注:なぜ、役所がかくも金融機関の免責にこだわったのか?については、「密室の利権ディール」といったマスコミ受けしそうな見方とは別に、一つそれなりの背景があるようだ。

  つまり、東電その他の電力会社は、かなりの資金調達を普通の銀行借入でなく社債の発行によって賄ってきたところ、電気事業法37条により、東電が発行する社債は、「特定の担保を付けなくとも、社債権者が社債の発行会社の全財産について、他の債権者に優先して弁済を受けられる権利 (一種の先取特権) が付与されている」 いわゆる 「一般担保付き社債」 である。

  このため、そういう社債権者に債権カットを求めると、債権の効力で劣後する原発事故被害者の賠償債権は当然全額カットの憂き目を見ることになる、これはとうてい許される話ではない、といった考え方が、事故後の5、6月頃、霞ヶ関を席捲したらしいということだ。

  これは一理ありそうで、実はない話だと思う。法律で決まった話なら法律で変えられる。例えば、まずは債権理論どおり、賠償債権が劣後する結果になっても構わない、しかる後、法律の定めで賠償債権を国 (支援機構でもよい) が肩代わりして保護する、国が支援した金額は、別途 (「思想」を持った 「特別負担金」 等の形で) 東電に納付させる、ことにすれば、問題を解決する途はあったと思われる。

  私は経産省 (エネ庁) が金融機関の利益のために 「悪役」 を買って出る理由はないと思う (たとえ、事故直後に東電への緊急融資を要請したとしても、それはそれで別に保護すればよい)。
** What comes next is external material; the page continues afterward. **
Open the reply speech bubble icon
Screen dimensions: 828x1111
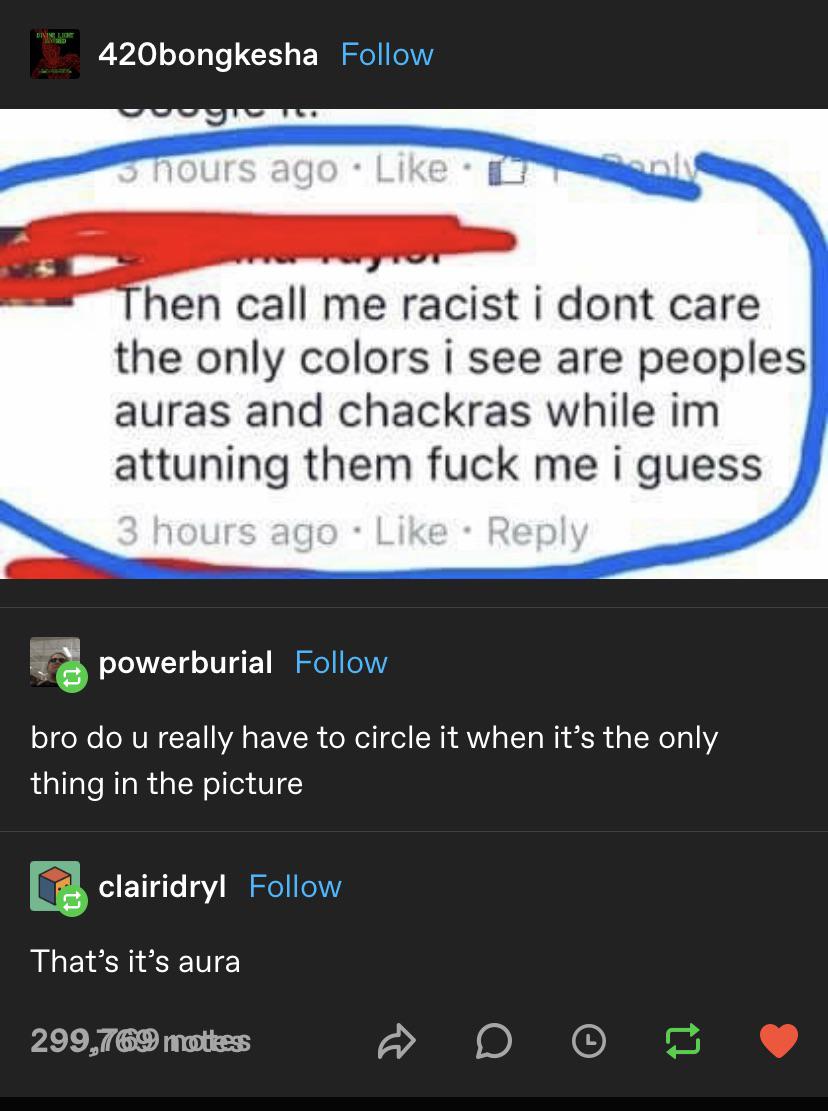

役人が敢えて金融債権を別扱いするには、それなりの 「大義」 があったように思うし、伝えられた枝野前官房長官の 「債権カット」 発言に対して、エネ庁長官が (オフレコ発言ながら) 「今までの苦労はいったい何のためだったのか」 と不満を漏らしたと伝えられることも、その文脈で初めて合点がいくと思う(金融機関の利益のために苦労したことを訴えても、批判を受けるだけである)。

  しかし、その大義の前提として考えられた債権の優劣関係は、決して 「他にどうしようもない」 問題ではなかったように思う。